Oct 8 (Reuters) - ChemoCentryx Inc (CCXI.O) said on Friday the U.S. health agency approved its lead drug for treating a rare, fatal autoimmune disease, sending the biopharmaceutical company's shares up by more than 70%.
The drug, avacopan, which will be available under brand name Tavneos in the next few weeks, will have a wholesale price of between $150,000 and $200,000 per patient per year, Chief Executive Thomas Schall told Reuters.
Avacopan is administered orally to treat antineutrophil cytoplasmic antibody (ANCA)-associated vasculitides (AAV) - a group of conditions characterized by destruction and inflammation of small blood vessels and affecting different organs, particularly the kidney.
The drug works by blocking the activity of a protein called C5a receptor, which is responsible for causing numerous inflammatory diseases.
Current treatments include immunosuppressants such as Biogen Inc (BIIB.O) and partner Roche Holding AG's (ROG.S) cancer drug Rituxan, combined with daily administration of steroids, which can cause severe side effects.
The disease affects about 40,000 people in the United States, with about 4,000 new cases each year, according to the company.

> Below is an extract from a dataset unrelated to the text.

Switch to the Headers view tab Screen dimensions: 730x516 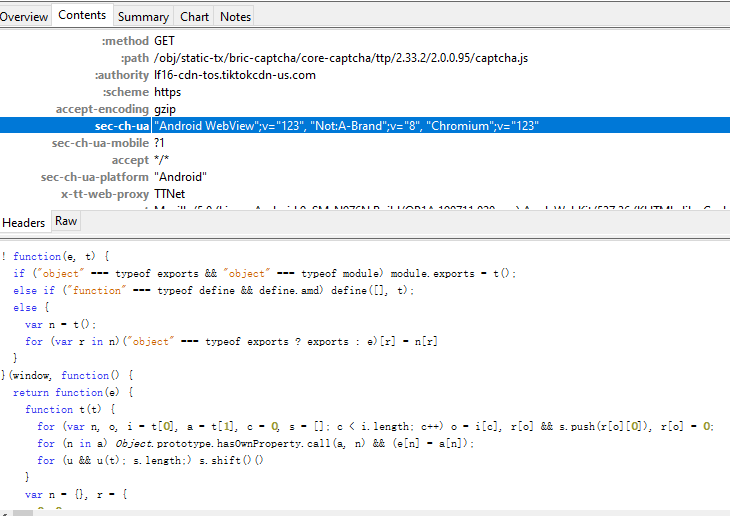pos(24,222)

Stifel analyst Dae Gon Ha estimates Avacopan to generate sales of $1.3 billion by 2035.
The drug had received mixed reviews from an expert panel to the U.S. Food and Drug Administration in May, with the committee's vote split equally on whether the efficacy data supported the drug's approval.

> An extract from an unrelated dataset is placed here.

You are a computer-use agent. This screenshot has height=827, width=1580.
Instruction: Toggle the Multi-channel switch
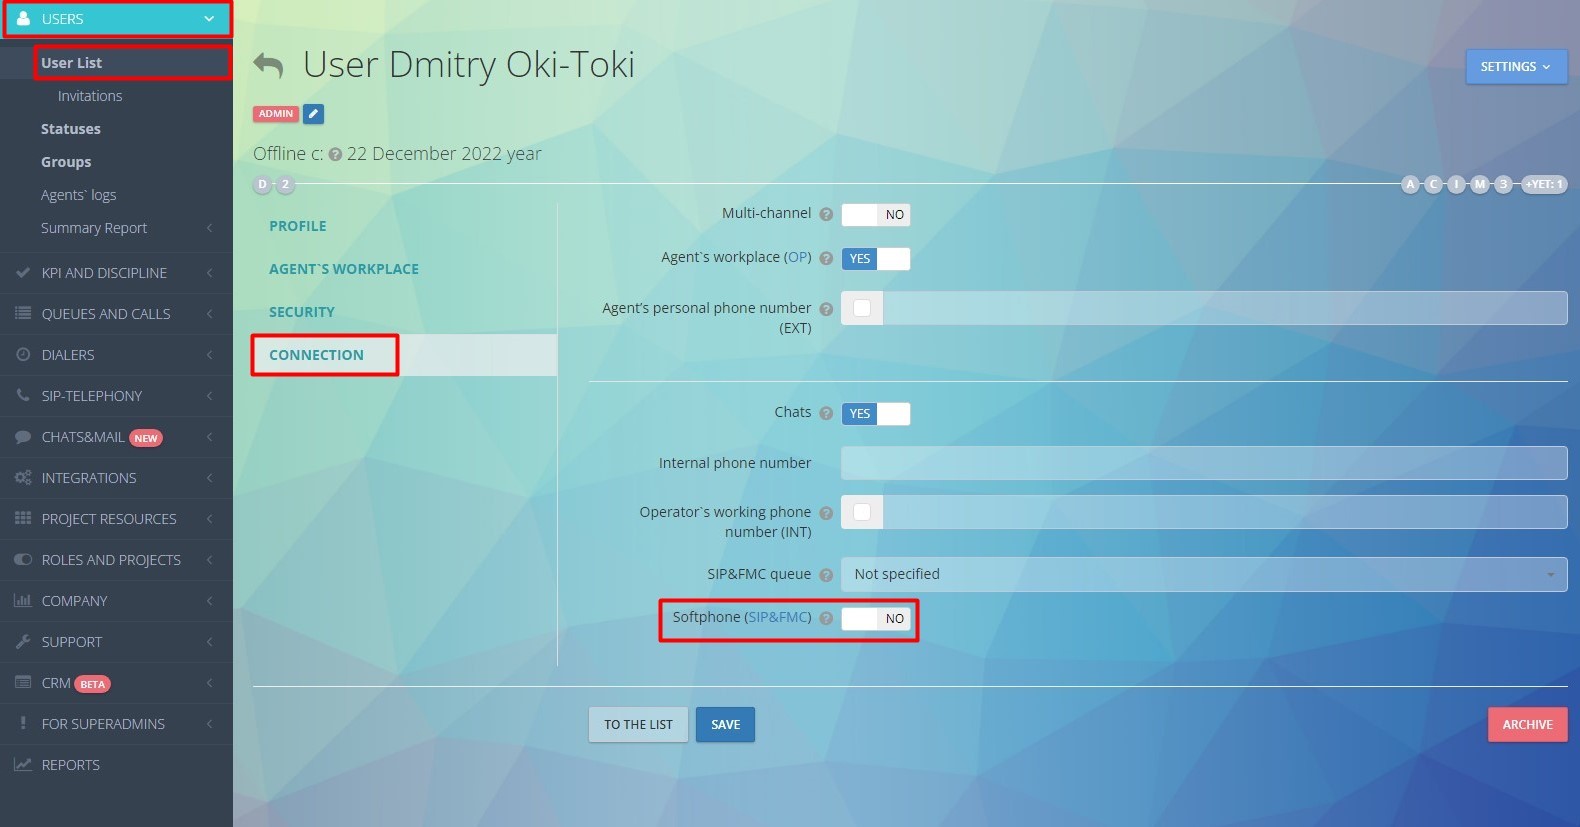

Following this meeting, the company submitted additional data in July for its marketing application for avacopan.
The company has an exclusive license agreement with Swiss-based Vifor Pharma (VIFN.S), giving it the commercialization rights in the United States, while Vifor has rights for the rest of the world.
The drug was approved in Japan last month and the European regulatory body could give its nod by the end of this year.
The company is also testing avacopan for other conditions, including a type of skin disease.